Autres éléments de preuve majeurs, les propos publics tenus par des responsables belges début 2021 et en mars 2022, qui laissent entendre que les autorités iraniennes cherchent à conclure un « accord » pour échanger Ahmaddreza Djalali contre Asadollah Asadi.

Avant son arrestation, Ahmadreza Djalali vivait avec sa famille en Suède et était également professeur invité spécialisé dans la médecine de catastrophe à la Vrije Universiteit à Bruxelles, en Belgique.

Cela fait longtemps que les autorités iraniennes utilisent la détention arbitraire de personnes ayant une double nationalité et d’étrangers comme moyen de pression, ce qu’ont souligné le rapporteur spécial des Nations unies sur la situation des droits humains en Iran et le Groupe de travail des Nations unies sur la détention arbitraire.

Amnesty International réclame la tenue d’une enquête efficace, transparente et indépendante sur la situation d’Ahmadreza Djalali, dans le respect de la Convention internationale contre la prise d’otages, afin d’enquêter sur les éléments qui pointent une prise d’otage.

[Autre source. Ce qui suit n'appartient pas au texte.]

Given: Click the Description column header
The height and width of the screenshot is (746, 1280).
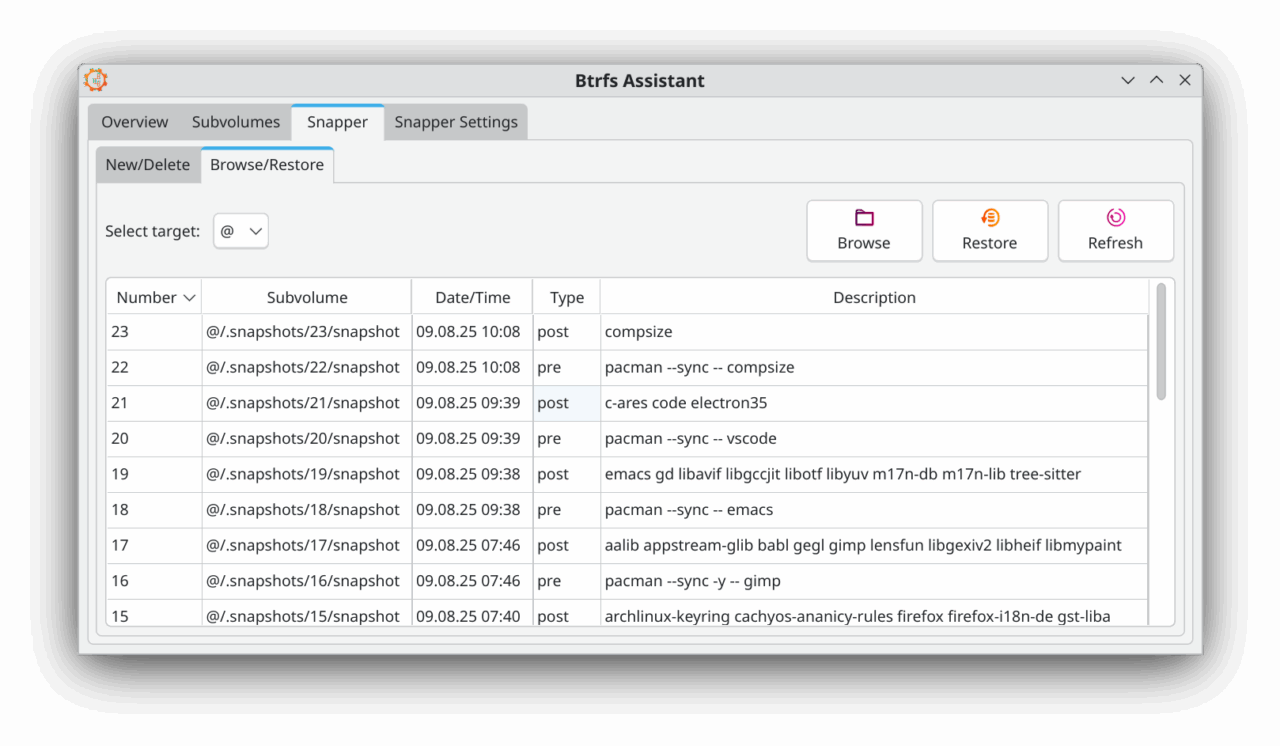Looking at the screenshot, I should tap(874, 297).
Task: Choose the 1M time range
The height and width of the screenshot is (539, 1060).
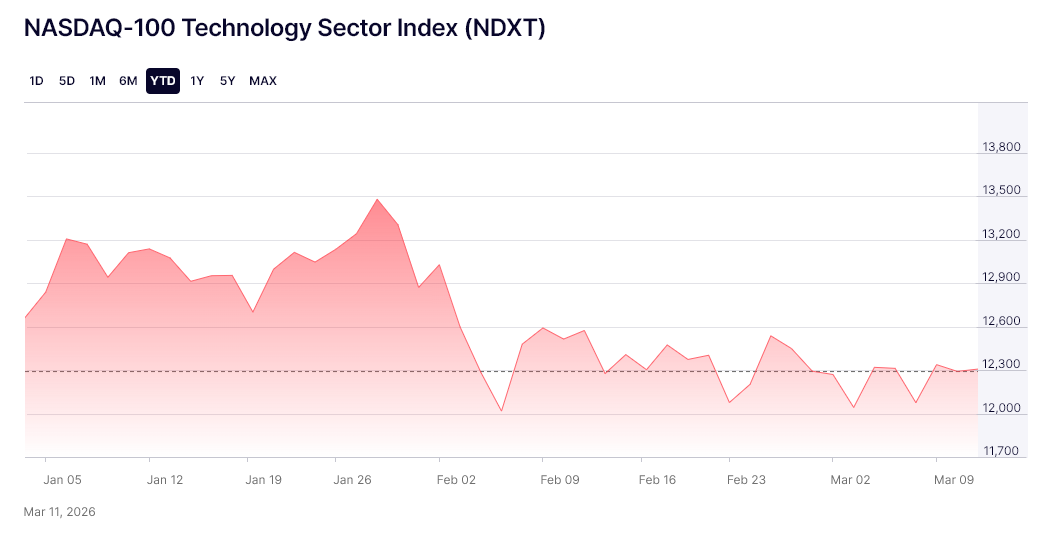Action: pyautogui.click(x=97, y=81)
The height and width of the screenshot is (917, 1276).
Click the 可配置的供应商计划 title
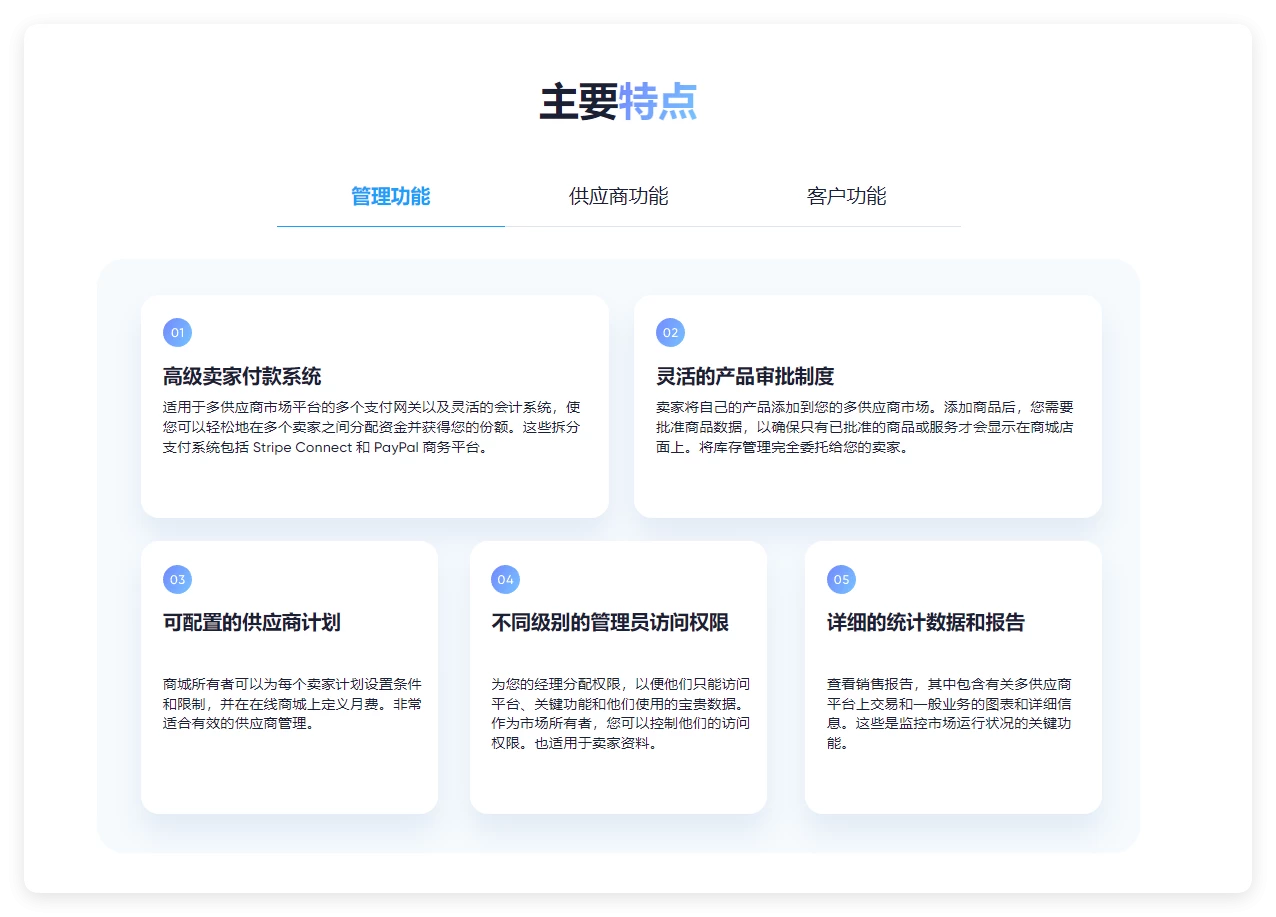(251, 623)
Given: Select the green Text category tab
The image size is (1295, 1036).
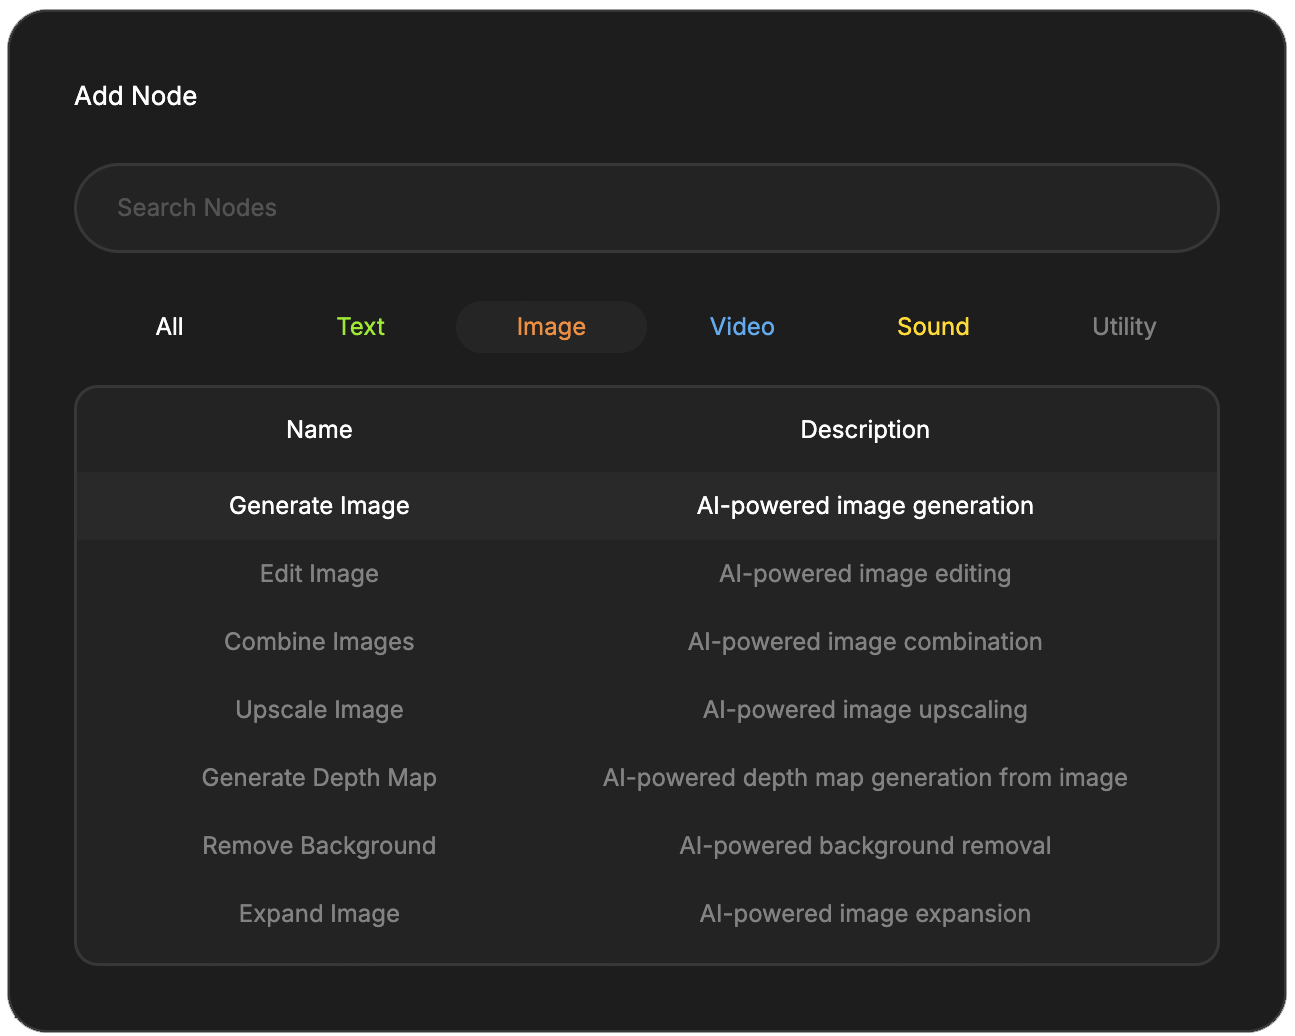Looking at the screenshot, I should (360, 327).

Au regard du climat d’impunité qui règne en Iran, cette enquête devrait être mise sur pied, conjointement ou séparément, par la Suède et la Belgique, en tant qu’États contre lesquels une contrainte a été dirigée ou tentée.

« La prise d’otages est une infraction qui préoccupe vivement la communauté internationale. S’il est établi que les autorités iraniennes ont perpétré ce crime à l’encontre d’Ahmadreza Djalali, tous les États parties à la Convention internationale contre la prise d’otages doivent collaborer pour amener l’Iran à rendre des comptes et garantir que de tels actes de prise d’otages fassent l’objet de prévention, de poursuites et de sanctions », a déclaré Diana Eltahawy.

Complément d’information

En octobre 2017, Ahmadreza Djalali a été condamné à mort pour « corruption sur terre » (efsad-e fel-arz) par le biais d’« espionnage », à l’issue d’un procès manifestement inique devant la 15e chambre du tribunal révolutionnaire de Téhéran. Le tribunal s’est fondé principalement sur des « aveux » qui, selon Ahmadreza Djalali, lui ont été arrachés sous la torture et d’autres mauvais traitements subis alors qu’il était maintenu à l’isolement, sans pouvoir consulter un avocat.

En novembre 2017, le Groupe de travail de l’ONU sur la détention arbitraire a demandé à l’Iran de libérer immédiatement Ahmadreza Djalali et de lui accorder des indemnisations et autres réparations.

Le 16 mars 2022, Nazanin Zaghari-Ratciffle, employée d’une organisation caritative, a été autorisée à quitter l’Iran, après que le gouvernement britannique a versé à l’Iran la somme de 465 millions d’euros à titre de règlement d’un litige relatif à une dette. Dans les semaines à venir, Amnesty International publiera les conclusions de son enquête sur les circonstances de sa détention arbitraire qui a duré six années et de sa libération dans le cadre de la Convention internationale contre la prise d’otages.